## Monolingual Norec experiments with bert
Targeted sentiment analysis with simpletransformers for sequence tagging. Highly recommend to do this in a dedicated Python environment. You need PyTorch to interact with Cuda, and Simpletransformers to interact with pytorch, and you need the right Python version to support this chain. I suggest you begin with having a Cuda version that is listed in the pytorch installation guide, and take it from there. 

In [1]:
from simpletransformers.ner import NERModel, NERArgs
import torch
import pandas as pd
import pickle as pk
import os
import random
import json
import time, datetime
random.seed(64)
# import nltk
import re
# from nltk.tokenize.simple import SpaceTokenizer
from helpers import *

print(f"Cuda: {torch.cuda.is_available()}")

Cuda: True


## Prepare the data.
I collect the experiments to run as a list of tuples. Each experiment consists of training set and testing set, and a list of tags. This list of tags is used only for checking that the files have the tags we expect. Highly recommend to do this checking, that we have the expected tags in the datasets. Token and tags need to be spaceseparated

In [2]:
datasets = [("data/spaceseparated/norec_fine/norec_fine_train.conll", 'data/spaceseparated/norec_fine/norec_fine_dev.conll', ['I-targ-negative', 'I-targ-positive',
 'B-targ-negative', 'B-targ-positive', 'O'])]
'''
datasets = [
 ( "data/spaceseparated/norec_fine_nopolarity/nopol_norec_fine_train.conll"
 , "data/spaceseparated/norec_fine_nopolarity/nopol_norec_fine_dev.conll",
  ['I-targ', 'B-targ',  'O'] )] # To not repeat the first which was successful
'''
for train_path, dev_path, tags in datasets:
    for path in [dev_path,train_path]:
        with open (path) as rf:
            text = rf.read()
            # print(path)
            # print(tags)
            assert tagsset(text, separator = " ") == set(tags), tagsset(text, separator = " ")
print("Tags checked OK")

Tags checked OK


## Perform the fine-tuning
Note that this script does not automatically  create the folders needed to save the model and to record the output. I recommend you run the following cell with 1 epoch to see that this works, befor setting it back to 8 or whatever you consider to be adequate. 3 should be enough, but I got a litte better result with 8 so I kept that.

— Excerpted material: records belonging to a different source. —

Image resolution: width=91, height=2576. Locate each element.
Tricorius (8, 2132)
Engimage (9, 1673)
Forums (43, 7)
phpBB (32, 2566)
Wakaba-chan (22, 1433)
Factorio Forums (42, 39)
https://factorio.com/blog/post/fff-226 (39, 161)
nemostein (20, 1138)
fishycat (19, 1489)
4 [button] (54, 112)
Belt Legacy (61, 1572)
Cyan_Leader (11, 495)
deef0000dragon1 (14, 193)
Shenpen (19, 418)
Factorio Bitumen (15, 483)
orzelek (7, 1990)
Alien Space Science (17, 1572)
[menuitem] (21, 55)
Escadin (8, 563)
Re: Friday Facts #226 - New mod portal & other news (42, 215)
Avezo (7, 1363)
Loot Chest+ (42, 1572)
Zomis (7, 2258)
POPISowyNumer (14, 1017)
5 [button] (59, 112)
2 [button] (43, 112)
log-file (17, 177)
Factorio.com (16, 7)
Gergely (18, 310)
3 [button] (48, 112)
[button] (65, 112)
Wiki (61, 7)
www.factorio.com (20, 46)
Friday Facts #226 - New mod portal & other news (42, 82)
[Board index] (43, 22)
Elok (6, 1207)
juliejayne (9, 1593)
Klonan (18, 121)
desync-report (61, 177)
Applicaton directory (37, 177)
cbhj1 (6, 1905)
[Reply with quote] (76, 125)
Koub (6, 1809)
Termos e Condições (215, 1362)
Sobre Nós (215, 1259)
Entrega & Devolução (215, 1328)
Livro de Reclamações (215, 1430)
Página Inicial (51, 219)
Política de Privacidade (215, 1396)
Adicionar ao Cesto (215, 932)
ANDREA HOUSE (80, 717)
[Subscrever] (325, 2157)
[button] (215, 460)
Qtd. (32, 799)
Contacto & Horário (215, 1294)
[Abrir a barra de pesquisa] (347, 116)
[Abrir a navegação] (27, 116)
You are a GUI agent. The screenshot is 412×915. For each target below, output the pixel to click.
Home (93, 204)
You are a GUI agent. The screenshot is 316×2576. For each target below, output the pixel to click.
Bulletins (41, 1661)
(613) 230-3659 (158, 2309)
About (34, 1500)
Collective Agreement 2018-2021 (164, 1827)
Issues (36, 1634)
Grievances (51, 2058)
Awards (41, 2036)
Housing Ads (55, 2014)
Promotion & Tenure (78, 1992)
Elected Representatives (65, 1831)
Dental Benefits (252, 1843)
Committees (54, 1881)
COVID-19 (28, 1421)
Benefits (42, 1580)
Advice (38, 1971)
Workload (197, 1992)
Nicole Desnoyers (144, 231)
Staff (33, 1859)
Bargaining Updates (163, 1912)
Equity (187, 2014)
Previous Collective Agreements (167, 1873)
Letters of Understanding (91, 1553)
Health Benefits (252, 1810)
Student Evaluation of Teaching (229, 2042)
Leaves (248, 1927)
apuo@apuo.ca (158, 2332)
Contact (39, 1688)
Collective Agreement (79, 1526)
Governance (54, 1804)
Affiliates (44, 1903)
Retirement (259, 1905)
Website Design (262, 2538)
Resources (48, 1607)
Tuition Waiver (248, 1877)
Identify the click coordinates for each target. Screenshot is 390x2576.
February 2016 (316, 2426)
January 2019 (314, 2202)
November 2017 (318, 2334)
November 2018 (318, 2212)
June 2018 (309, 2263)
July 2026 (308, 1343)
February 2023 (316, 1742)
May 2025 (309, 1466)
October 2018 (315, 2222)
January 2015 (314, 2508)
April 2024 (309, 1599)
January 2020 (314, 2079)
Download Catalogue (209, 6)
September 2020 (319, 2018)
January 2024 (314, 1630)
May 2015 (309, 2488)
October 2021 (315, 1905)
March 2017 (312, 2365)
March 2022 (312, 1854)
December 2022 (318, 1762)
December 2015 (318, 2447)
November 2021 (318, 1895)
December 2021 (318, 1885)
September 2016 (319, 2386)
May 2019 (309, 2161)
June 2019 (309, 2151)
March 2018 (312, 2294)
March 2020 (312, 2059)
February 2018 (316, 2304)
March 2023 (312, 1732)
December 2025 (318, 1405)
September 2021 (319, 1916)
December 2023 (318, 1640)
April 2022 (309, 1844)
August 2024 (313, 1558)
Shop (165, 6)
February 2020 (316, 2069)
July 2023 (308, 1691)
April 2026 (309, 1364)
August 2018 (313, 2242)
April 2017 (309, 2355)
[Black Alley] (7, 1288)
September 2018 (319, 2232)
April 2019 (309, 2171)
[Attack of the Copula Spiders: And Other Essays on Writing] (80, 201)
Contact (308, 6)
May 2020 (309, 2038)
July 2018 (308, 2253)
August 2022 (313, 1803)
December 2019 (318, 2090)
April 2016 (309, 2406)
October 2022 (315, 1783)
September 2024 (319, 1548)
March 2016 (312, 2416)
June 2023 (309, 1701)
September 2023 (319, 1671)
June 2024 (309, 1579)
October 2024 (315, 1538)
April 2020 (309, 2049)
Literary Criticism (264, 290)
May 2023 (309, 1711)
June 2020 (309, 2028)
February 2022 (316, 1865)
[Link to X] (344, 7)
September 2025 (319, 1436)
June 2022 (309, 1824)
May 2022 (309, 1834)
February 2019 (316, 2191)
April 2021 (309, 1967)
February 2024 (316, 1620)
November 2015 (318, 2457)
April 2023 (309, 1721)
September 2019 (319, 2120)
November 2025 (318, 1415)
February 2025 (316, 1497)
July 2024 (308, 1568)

Simpletransformers has included the code for wandb but I have not tried to connect and use that what is supposed to be a great reporting and logging tool.

Note that if you run many epochs and save the models, you will need a lot of space.

In [3]:
# Run bert multilingual with the data from previous cell

family = "bert"
# transformersmodel = 'bert-base-multilingual-cased' 
# transformersmodel = 'ltgoslo/norbert'
transformersmodel = 'NbAiLab/nb-bert-base'
transformermodel_txt= transformersmodel.replace("/", "_")
results = []

for train_path, dev_path, tags in datasets:
    model_args = NERArgs() # New args loading fall 2020
    model_args.train_batch_size = 12
    model_args.num_train_epochs = 3
    model_args.weight_decay = 0.001
    model_args.overwrite_output_dir = True
    model_args.silent = False
    model_args.save_steps = 200000

    model = NERModel(family,transformersmodel , labels = tags,args=model_args)

    out_d = "outputs/simpletransformers/"+transformermodel_txt+"_"+train_path.split("/")[-2]
    running = os.path.join(out_d, "running") # Logging individual results
    if not os.path.exists(os.path.dirname(running)):
        os.makedirs(os.path.dirname(running))


    model.train_model(train_path, output_dir= out_d)
    print(transformersmodel, "Done training")

    result, model_outputs, predictions = model.eval_model(dev_path)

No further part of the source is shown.